Muore a 14 anni nel Napoletano,
​diagnosi choc: «Meningite virale»

Martedì 18 Febbraio 2020 di Domenico Maglione

È morto a quattordici anni Rosario, alunno dell'istituto ad indirizzo turistico «Andrea Torrente» di Casoria: una meningite di tipo virale non gli ha dato scampo, uccidendolo nel giro di pochi giorni. Arrivato al Cotugno da Cardito, dove abitava con la famiglia, già in coma, il ragazzo si è spento ieri senza mai riprendere conoscenza: vani i tentativi dei medici dell'ospedale specializzato in malattie infettive di salvarlo. Tre comunità sono in lutto: Rosario infatti, appassionato di musica e di ballo, frequentava anche una scuola di danza di Afragola. Tanto dolore e vicinanza alla famiglia dello sfortunato adolescente, ma anche, inevitabilmente, un'ondata di spavento fra chi negli ultimi giorni ha frequentato il povero Rosario. Una psicosi che il dirigente scolastico del Torrente, Giovanni De Rosa, ha immediatamente voluto stroncare, evidenziando che la forma di meningite che ha colpito il ragazzo non è di tipo batterico ma virale e che quindi non ci sono ragioni di particolare preoccupazione.

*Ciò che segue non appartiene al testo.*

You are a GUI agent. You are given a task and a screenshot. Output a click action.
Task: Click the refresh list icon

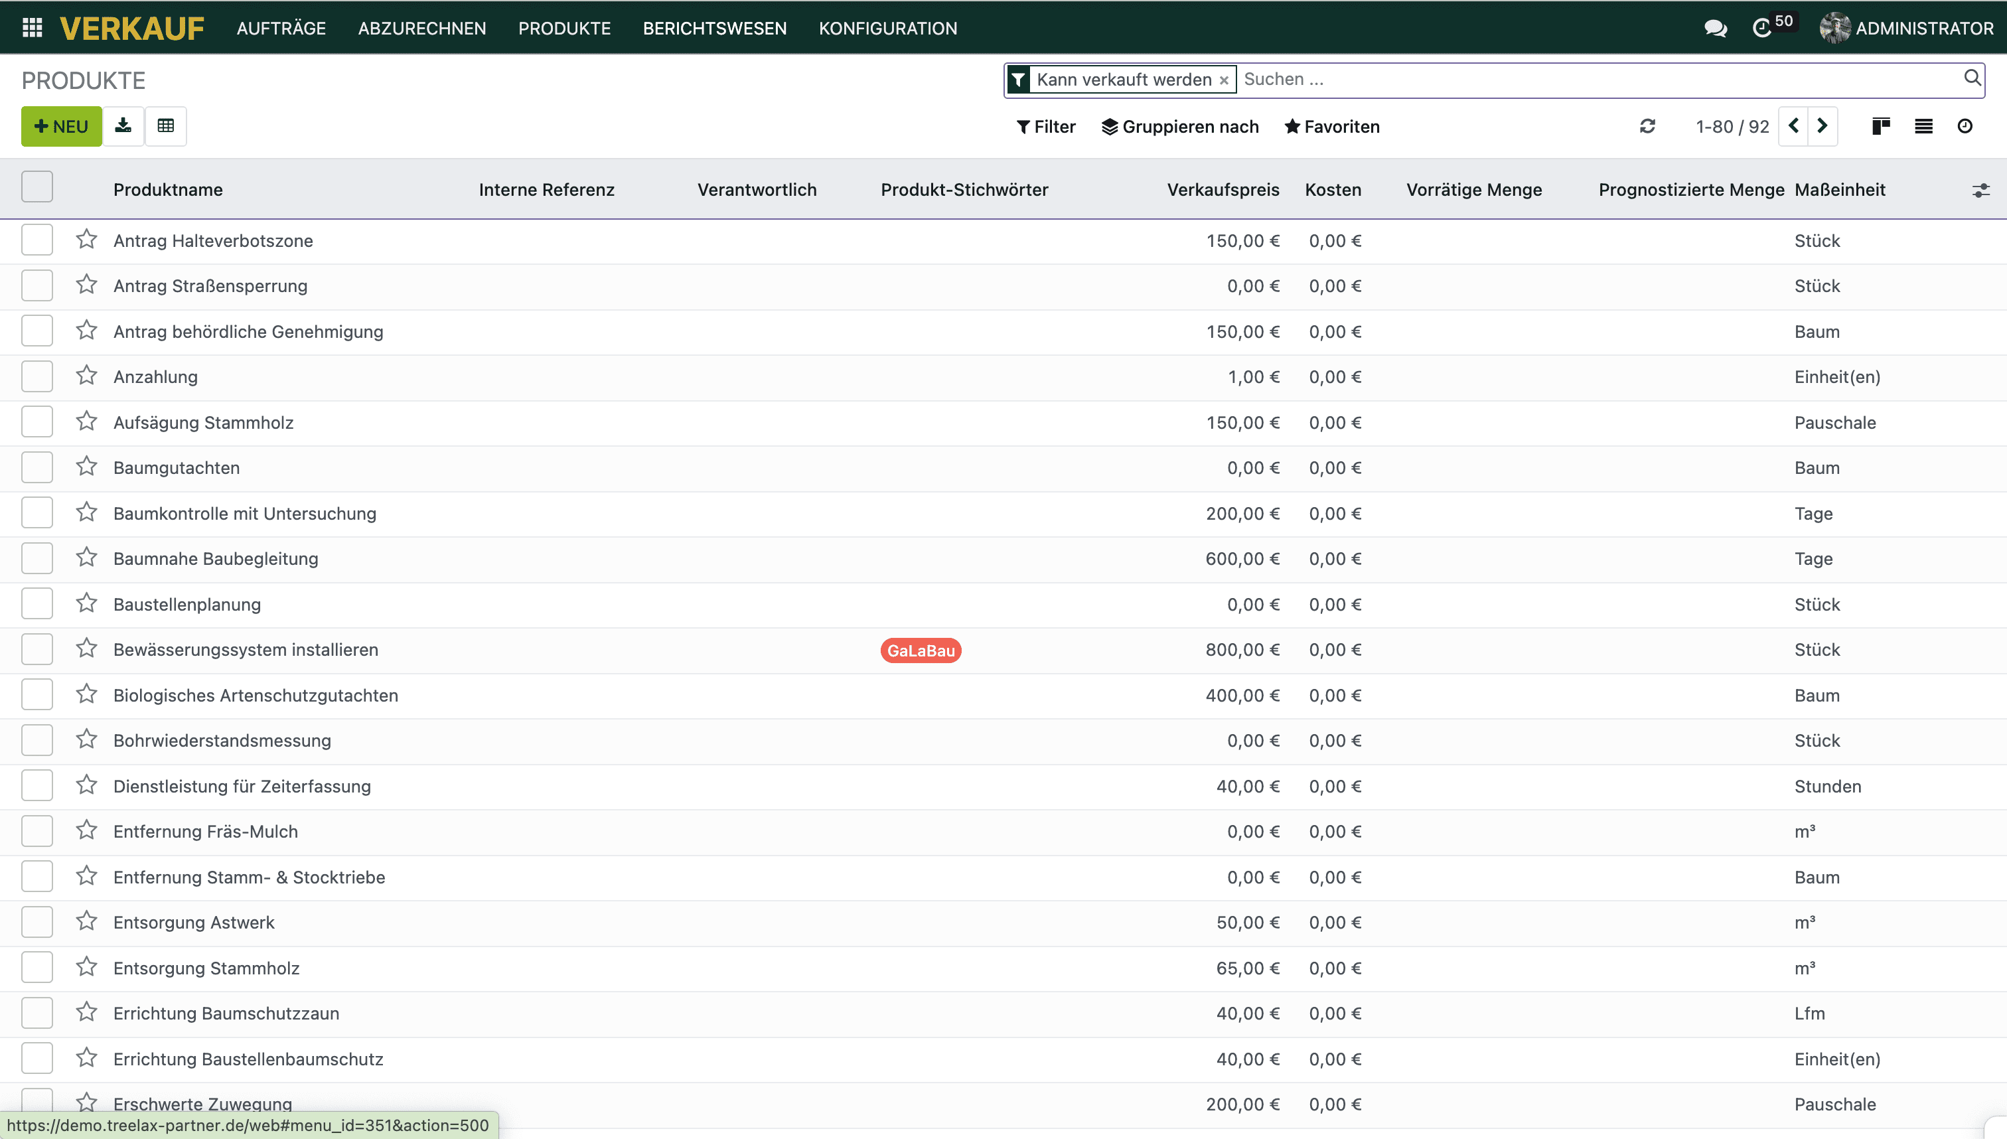1647,126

LEGGI ANCHE ​Meningite a Napoli, la maestra migliora ma la prognosi resta riservata

LA DELEGAZIONE
Il preside ha chiesto agli alunni e alle loro famiglie di far prevalere, in queste ore, i sentimenti di dolore e di solidarietà su quelli di una ingiustificata discriminazione. «Siamo vicini alla famiglia del ragazzo in questo momento di estremo dolore ha detto De Rosa A quanto ci risulta Rosario è stato colpito da una forma virale di meningite per la quale l'azienda sanitaria Napoli 2 Nord non ha ritenuto al momento di adottare misure profilattiche personali o ambientali». Oggi perciò la scuola sarà regolarmente aperta, anche se, per rassicurare tutti, l'istituto ha chiesto e ottenuto un incontro a scuola con i medici del servizio di epidemiologia. Una delegazione di sanitari stamani, alle 10, incontrerà genitori e alunni per fornire risposte e chiarimenti ai loro interrogativi. «Abbiamo chiesto all'autorità sanitaria di diffondere anche un comunicato ufficiale», ha sottolineato il dirigente scolastico invitando «alunni, genitori e personale della scuola a partecipare al lutto che ha colpito la famiglia di Rosario riprendendo - ha chiesto esplicitamente - la corretta relazione educativa, improntata al rispetto della sofferenza senza atteggiamenti discriminatori e strumentali».

LE DIFFERENZE
La meningite virale è l'infiammazione delle meningi encefaliche e/o spinali provocata dall'azione di un virus. Meno grave della forma batterica, la meningite virale può essere dovuta ad alcuni virus, tra cui l'herpes virus che sembra sia la forma che ha contagiato Rosario il quale, secondo quanto è trapelato, era un soggetto immunodepresso. La meningite virale è curabile a domicilio, a patto che l'infezione e il conseguente stato infiammatorio siano di lieve entità. La cura prevede riposo assoluto, assunzione di analgesici e antiemetici. I virus, comunque, causano la meningite solo quando riescono, attraverso il sangue, a raggiungere le meningi. Un evento che resta molto raro. «Non è il caso di fare inutili allarmismi si affrettano a spiegare alcuni medici dell'Azienda sanitaria locale Non ci sono rischi per gli alunni né è opportuno intraprendere particolari contromisure igienico-sanitarie se non quelle comunemente raccomandate, a prescindere dall'infezione che ha interessato l'alunno della Torrente».

L'ADDIO
La profilassi chiesta a gran voce dai genitori, e che viene normalmente prevista quando si accertano casi di infezione batterica, in questo caso invece non si farà perché risulterebbe inutile. «Oggi saremo, comunque, a scuola con nostro personale per tranquillizzare l'intera platea», concludono i medici. Poi gli occhi e i cuori, liberati dalle paure potranno rivolgersi unicamente al povero Rosario, i cui funerali si svolgeranno a Casoria, e che aspetta l'ultimo abbraccio degli amici che per troppo poco tempo hanno incrociato la sua strada.